>>>>

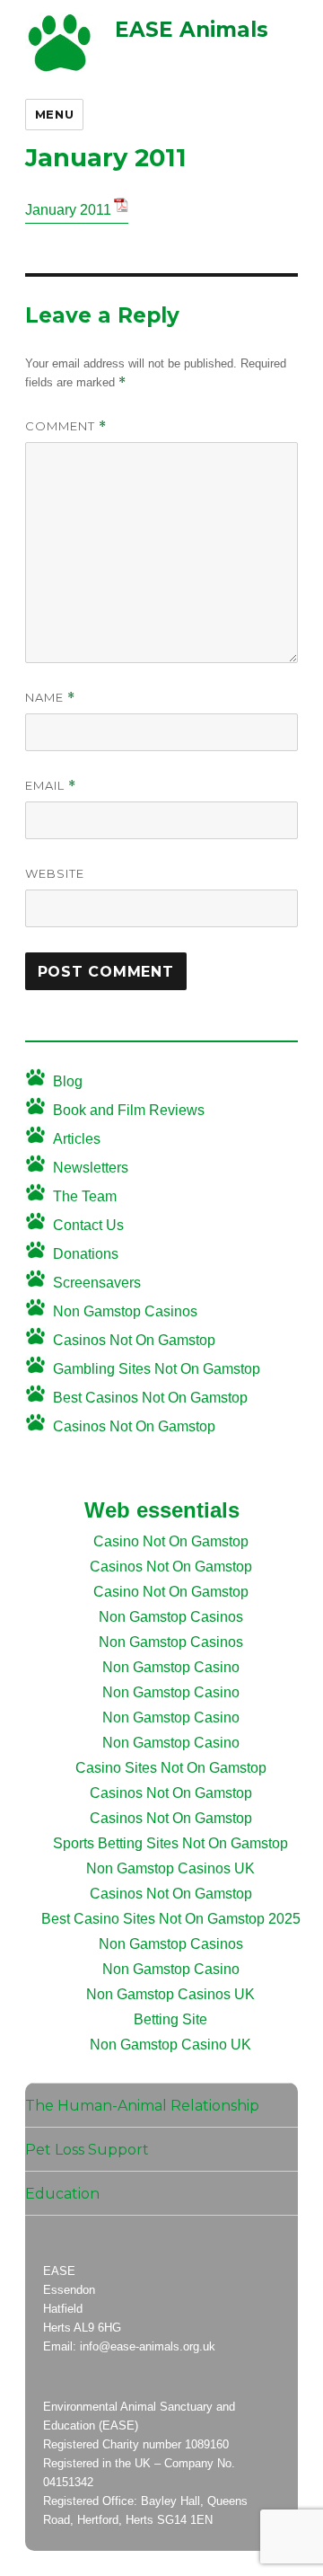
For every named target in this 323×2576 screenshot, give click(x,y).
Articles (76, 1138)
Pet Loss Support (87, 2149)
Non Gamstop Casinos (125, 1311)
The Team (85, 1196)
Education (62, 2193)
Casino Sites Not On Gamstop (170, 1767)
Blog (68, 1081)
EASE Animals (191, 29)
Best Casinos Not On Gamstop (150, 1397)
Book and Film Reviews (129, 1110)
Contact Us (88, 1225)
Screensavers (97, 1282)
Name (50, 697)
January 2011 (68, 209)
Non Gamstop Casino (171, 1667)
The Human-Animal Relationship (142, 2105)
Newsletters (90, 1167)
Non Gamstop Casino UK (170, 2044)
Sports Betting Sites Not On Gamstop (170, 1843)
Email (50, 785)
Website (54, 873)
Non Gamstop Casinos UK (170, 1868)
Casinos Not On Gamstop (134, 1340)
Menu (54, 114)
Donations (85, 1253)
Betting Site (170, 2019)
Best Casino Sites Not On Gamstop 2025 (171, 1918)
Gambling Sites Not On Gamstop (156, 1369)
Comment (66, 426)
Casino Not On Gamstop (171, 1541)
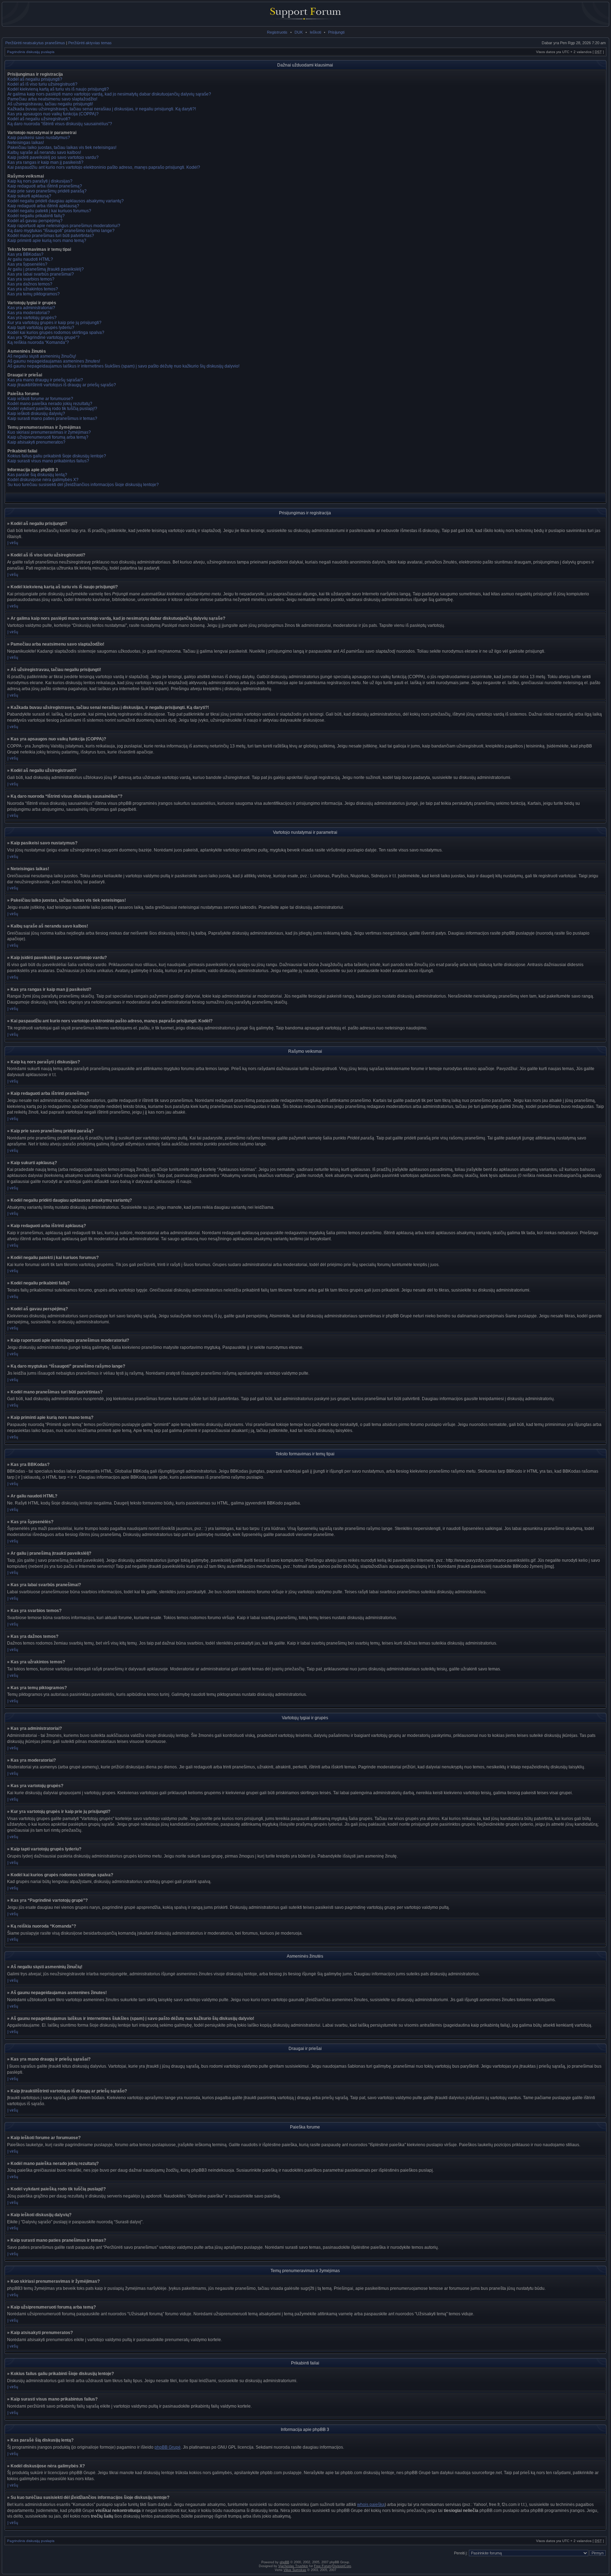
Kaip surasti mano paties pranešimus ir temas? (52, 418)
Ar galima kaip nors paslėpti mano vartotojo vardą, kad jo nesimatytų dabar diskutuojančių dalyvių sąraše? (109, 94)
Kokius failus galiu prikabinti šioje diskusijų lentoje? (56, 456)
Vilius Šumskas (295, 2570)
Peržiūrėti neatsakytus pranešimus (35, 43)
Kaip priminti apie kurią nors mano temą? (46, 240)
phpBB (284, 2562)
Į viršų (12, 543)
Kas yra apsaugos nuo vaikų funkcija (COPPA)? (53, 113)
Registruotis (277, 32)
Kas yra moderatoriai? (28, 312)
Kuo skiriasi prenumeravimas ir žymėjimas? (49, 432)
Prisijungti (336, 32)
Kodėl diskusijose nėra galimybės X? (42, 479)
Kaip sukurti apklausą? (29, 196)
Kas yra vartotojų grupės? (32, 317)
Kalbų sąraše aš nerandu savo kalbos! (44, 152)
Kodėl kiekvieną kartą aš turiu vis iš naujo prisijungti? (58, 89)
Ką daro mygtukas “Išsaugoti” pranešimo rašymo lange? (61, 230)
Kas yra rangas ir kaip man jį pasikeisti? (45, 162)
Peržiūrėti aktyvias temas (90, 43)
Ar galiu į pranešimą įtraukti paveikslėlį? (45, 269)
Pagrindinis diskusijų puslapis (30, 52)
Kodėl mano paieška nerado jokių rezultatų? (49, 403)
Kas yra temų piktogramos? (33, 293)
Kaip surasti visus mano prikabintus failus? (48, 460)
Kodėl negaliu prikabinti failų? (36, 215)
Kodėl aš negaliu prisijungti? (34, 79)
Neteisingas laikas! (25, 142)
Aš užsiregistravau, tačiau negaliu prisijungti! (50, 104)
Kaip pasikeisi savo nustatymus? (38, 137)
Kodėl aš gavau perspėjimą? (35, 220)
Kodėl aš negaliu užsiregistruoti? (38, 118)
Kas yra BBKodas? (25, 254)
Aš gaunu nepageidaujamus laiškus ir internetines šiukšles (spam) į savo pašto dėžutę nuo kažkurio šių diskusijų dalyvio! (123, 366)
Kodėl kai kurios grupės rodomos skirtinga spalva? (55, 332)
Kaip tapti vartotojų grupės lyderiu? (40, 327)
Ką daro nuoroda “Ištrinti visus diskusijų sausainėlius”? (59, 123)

<<<<

> EXERCISE OBJECTIVE: Repeat the material above word for word but skip the images.

> YOUR RESPONSE:
For every named target in this 323×2576 screenshot, give click(x,y).
Articles (76, 1138)
Pet Loss Support (87, 2149)
Non Gamstop Casinos (125, 1311)
The Team (85, 1196)
Education (62, 2193)
Casino Sites Not On Gamstop (170, 1767)
Blog (68, 1081)
EASE Animals (191, 29)
Best Casinos Not On Gamstop (150, 1397)
Book and Film Reviews (129, 1110)
Contact Us (88, 1225)
Screensavers (97, 1282)
Name (50, 697)
January 2011 (68, 209)
Non Gamstop Casino (171, 1667)
The Human-Animal Relationship (142, 2105)
Newsletters (90, 1167)
Non Gamstop Casino UK (170, 2044)
Sports Betting Sites Not On Gamstop (170, 1843)
Email (50, 785)
Website (54, 873)
Non Gamstop Casinos UK (170, 1868)
Casinos Not On Gamstop (134, 1340)
Menu (54, 114)
Donations (85, 1253)
Betting Site (170, 2019)
Best Casino Sites Not On Gamstop 2025 (171, 1918)
Gambling Sites Not On Gamstop (156, 1369)
Comment (66, 426)
Casino Not On Gamstop (171, 1541)
Kaip surasti mano paties pranešimus ir temas? (52, 418)
Ar galima kaip nors paslėpti mano vartotojo vardą, kad jo nesimatytų dabar diskutuojančių dalyvių sąraše? (109, 94)
Kokius failus galiu prikabinti šioje diskusijų lentoje? (56, 456)
Vilius Šumskas (295, 2570)
Peržiūrėti neatsakytus pranešimus (35, 43)
Kaip priminti apie kurią nors mano temą? (46, 240)
phpBB (284, 2562)
Į viršų (12, 543)
Kas yra apsaugos nuo vaikų funkcija (COPPA)? (53, 113)
Registruotis (277, 32)
Kas yra moderatoriai? (28, 312)
Kuo skiriasi prenumeravimas ir žymėjimas? (49, 432)
Prisijungti (336, 32)
Kodėl diskusijose nėra galimybės X? (42, 479)
Kaip sukurti apklausą? (29, 196)
Kas yra vartotojų grupės? (32, 317)
Kalbų sąraše aš nerandu savo kalbos! (44, 152)
Kodėl kiekvieną kartą aš turiu vis iš naujo prisijungti? (58, 89)
Ką daro mygtukas “Išsaugoti” pranešimo rašymo lange? (61, 230)
Kas yra rangas ir kaip man jį pasikeisti? (45, 162)
Peržiūrėti aktyvias temas (90, 43)
Ar galiu į pranešimą įtraukti paveikslėlį? (45, 269)
Pagrindinis diskusijų puslapis (30, 52)
Kodėl mano paieška nerado jokių rezultatų? (49, 403)
Kas yra temų piktogramos? (33, 293)
Kaip surasti visus mano prikabintus failus? (48, 460)
Kodėl negaliu prikabinti failų? (36, 215)
Kodėl aš negaliu prisijungti? (34, 79)
Neteisingas laikas! (25, 142)
Aš užsiregistravau, tačiau negaliu prisijungti! (50, 104)
Kaip pasikeisi savo nustatymus? (38, 137)
Kodėl aš gavau perspėjimą? (35, 220)
Kodėl aš negaliu užsiregistruoti? (38, 118)
Kas yra BBKodas? (25, 254)
Aš gaunu nepageidaujamus laiškus ir internetines šiukšles (spam) į savo pašto dėžutę nuo kažkurio šių diskusijų dalyvio! (123, 366)
Kodėl kai kurios grupės rodomos skirtinga spalva? (55, 332)
Kaip tapti vartotojų grupės lyderiu? (40, 327)
Ką daro nuoroda “Ištrinti visus diskusijų sausainėlius”? (59, 123)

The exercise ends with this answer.